TOP PIX: videocardz.com.
HARDCORE over clocker Elmor officially broke the CPU frequency world record with Intel’s brand-new Core i9-13900K 24-core processor. The best CPU hit a staggering 8.812GHz using liquid nitrogen cooling, dethroning the 8-year reigning champion, the FX-8370, by 90MHz.
That’s right; it took eight years for a new CPU architecture to dethrone AMD’s FX series processors. Those chips are infamous for their mediocre CPU performance at launch; however, these chips scaled incredibly well under liquid nitrogen overclocking.
The previous world-record FX-8370 result was made with master over clocker The Stilt, featuring a clock speed of 8.722GHz at a negative 186 Celsius.
Elmor accomplished this monumental feat thanks to Intel’s new highly-clocked 13th Gen Raptor Lake CPU architecture. Out of the box, the Core i9-13900K can run over 5.5GHz on all P-cores while also hitting 5.8GHz under lightly threaded workloads. The 13900K is, by far, Intel’s highest-clocking chip to date.

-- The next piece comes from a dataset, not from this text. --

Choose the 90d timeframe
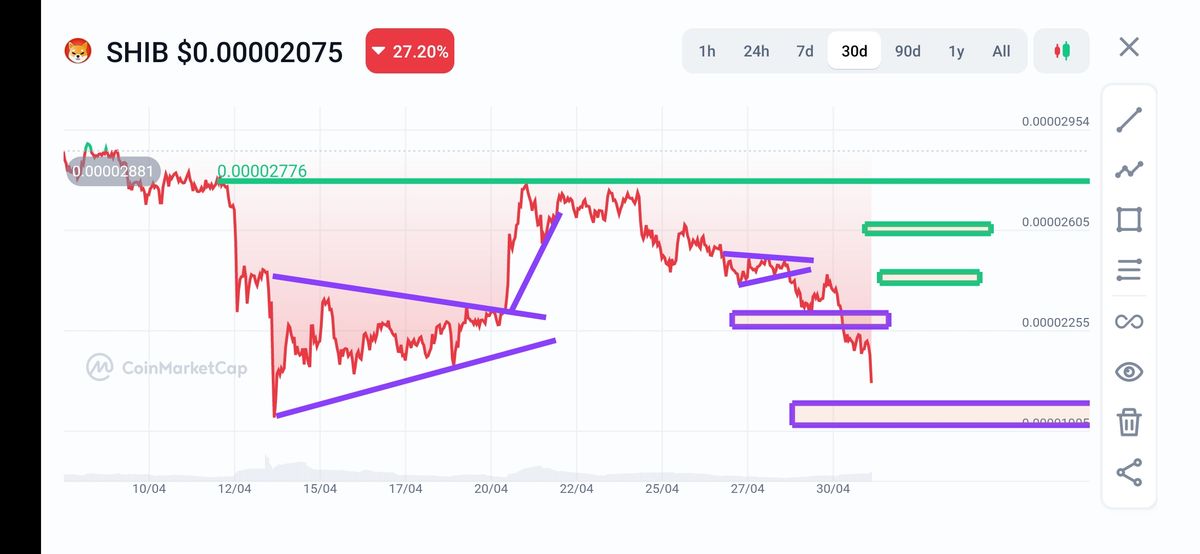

With the afforded frequency headroom already available to the Raptor Lake CPUs with traditional air/liquid cooling, it makes sense that these chips would excel in liquid nitrogen overclocking, where the frigid temperatures can stabilize these chips far beyond 6GHz.
But this is just the beginning; Elmor’s world record was on the launch day of Intel’s 13th Gen CPUs. So there could be many more world records to break with Raptor Lake once over clockers get accustomed to the architecture’s unique behaviour.
Intel has also teased an upcoming successor for the Core i9-12900KS that will feature 6GHz boost clocks by default. If Intel is binning Raptor Lake dies for this new model, we should see a new world record broken, with higher quality silicon that will come with this new Raptor Lake CPU.